Sometimes managing images on your iOS device can be a bit arduous, especially when you have hundreds if not thousands of images on your device. Fortunately Apple has supplied an awesome tool that you can use to manage the images taken with your iPhone or iPad, which doesn’t require you to use iPhoto and without having to sync.
Image Capture, which is located within the Applications folder, treats your iOS device just like a connected digital camera. Unlike iPhoto, Image Capture doesn’t require you to import your images to manage them. First connect your iOS device to your Mac and open the Image Capture App. As you can see by the image below, Image Capture displays your device in the left column and, when selected, displays a list of images taken with that device on the right.
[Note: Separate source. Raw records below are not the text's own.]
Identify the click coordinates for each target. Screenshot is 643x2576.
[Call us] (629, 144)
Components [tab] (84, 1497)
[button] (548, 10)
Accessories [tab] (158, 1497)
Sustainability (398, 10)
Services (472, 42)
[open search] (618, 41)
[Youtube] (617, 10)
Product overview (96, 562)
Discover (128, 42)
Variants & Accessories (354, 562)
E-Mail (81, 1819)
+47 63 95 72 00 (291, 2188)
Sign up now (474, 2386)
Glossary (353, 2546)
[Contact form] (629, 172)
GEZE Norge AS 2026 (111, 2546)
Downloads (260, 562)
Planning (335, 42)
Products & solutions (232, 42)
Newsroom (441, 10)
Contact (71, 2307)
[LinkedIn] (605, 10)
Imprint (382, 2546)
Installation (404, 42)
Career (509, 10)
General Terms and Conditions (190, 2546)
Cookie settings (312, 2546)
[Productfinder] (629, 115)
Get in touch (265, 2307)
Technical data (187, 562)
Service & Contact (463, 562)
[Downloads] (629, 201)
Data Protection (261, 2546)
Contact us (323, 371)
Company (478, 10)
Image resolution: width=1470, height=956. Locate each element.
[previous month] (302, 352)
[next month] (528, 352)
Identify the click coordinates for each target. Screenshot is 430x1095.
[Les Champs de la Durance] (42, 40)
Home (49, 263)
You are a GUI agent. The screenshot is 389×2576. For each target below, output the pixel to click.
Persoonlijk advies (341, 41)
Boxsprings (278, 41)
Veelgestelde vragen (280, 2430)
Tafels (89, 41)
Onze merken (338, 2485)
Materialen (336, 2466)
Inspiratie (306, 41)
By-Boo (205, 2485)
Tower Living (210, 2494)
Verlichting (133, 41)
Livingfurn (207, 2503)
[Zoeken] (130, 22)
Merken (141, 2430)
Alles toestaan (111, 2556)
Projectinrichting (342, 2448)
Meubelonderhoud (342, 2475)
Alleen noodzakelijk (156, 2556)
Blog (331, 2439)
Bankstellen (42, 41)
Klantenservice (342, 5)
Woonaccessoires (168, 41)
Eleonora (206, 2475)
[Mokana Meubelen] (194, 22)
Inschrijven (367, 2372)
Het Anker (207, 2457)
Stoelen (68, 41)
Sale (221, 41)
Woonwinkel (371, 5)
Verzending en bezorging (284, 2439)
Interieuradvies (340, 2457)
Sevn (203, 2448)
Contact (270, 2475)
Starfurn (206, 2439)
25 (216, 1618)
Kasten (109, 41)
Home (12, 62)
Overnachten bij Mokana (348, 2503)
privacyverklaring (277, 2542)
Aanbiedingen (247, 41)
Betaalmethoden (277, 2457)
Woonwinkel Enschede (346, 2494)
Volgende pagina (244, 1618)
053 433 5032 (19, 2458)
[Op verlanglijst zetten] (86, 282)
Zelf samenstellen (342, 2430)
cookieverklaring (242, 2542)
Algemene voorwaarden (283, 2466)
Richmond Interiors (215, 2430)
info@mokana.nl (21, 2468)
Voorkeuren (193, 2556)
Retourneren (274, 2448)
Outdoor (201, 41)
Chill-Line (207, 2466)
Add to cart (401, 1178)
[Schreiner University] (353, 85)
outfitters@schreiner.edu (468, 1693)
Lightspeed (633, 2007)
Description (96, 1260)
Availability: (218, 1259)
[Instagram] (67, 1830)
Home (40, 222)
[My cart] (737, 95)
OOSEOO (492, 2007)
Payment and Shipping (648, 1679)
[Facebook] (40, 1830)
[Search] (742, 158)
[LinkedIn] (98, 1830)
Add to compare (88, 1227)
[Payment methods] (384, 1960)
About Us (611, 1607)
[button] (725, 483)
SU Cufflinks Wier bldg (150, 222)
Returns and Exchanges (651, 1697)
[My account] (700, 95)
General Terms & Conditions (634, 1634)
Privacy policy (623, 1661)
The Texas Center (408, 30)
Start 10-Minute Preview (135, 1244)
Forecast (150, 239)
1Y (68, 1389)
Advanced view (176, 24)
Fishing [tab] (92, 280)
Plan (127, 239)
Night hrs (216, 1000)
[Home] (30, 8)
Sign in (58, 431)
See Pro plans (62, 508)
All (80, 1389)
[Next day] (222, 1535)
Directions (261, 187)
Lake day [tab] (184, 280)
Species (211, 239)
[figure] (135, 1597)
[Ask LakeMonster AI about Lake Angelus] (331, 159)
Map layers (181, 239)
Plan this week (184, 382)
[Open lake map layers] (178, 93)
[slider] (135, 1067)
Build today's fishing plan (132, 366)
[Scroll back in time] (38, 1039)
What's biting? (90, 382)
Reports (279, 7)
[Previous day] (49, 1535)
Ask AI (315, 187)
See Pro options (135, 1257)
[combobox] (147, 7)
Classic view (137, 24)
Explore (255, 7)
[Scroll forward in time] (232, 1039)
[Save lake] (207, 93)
There are several options available through Image Capture for managing your images. At the bottom of the pane, starting from the left, you can change your view from a list to icons making it easier to view your images. Using the icons that are circle arrows you can select images and rotate them clockwise or counter clockwise. The “no” icon or prohibition sign is how you delete images from your device. Select any of the images that you would like to purge from your devices using “command” and clicking on images individually, then clicking the “no” button will remove the selected images from your camera roll.
Import To allows you to select a specified location to which to download your pictures. By default, you can place your images into the Pictures folder of your drive; however, clicking on the drop-down menu, you can specify other options such as iPhoto, Aperture, or a specific location such as an external hard drive.
Image Capture also provides a great deal of information regarding your images that includes the filenames, the date taken, file size, aperture, depth, color space, width and height, DPI, EXIF, focal length, shutter speed, ISO, location data, and whether or not the flash was used. Though it’s likely a lot of this information isn’t necessary for use with an iOS device, it’s great to know it’s there and handy for using a high-end digital camera.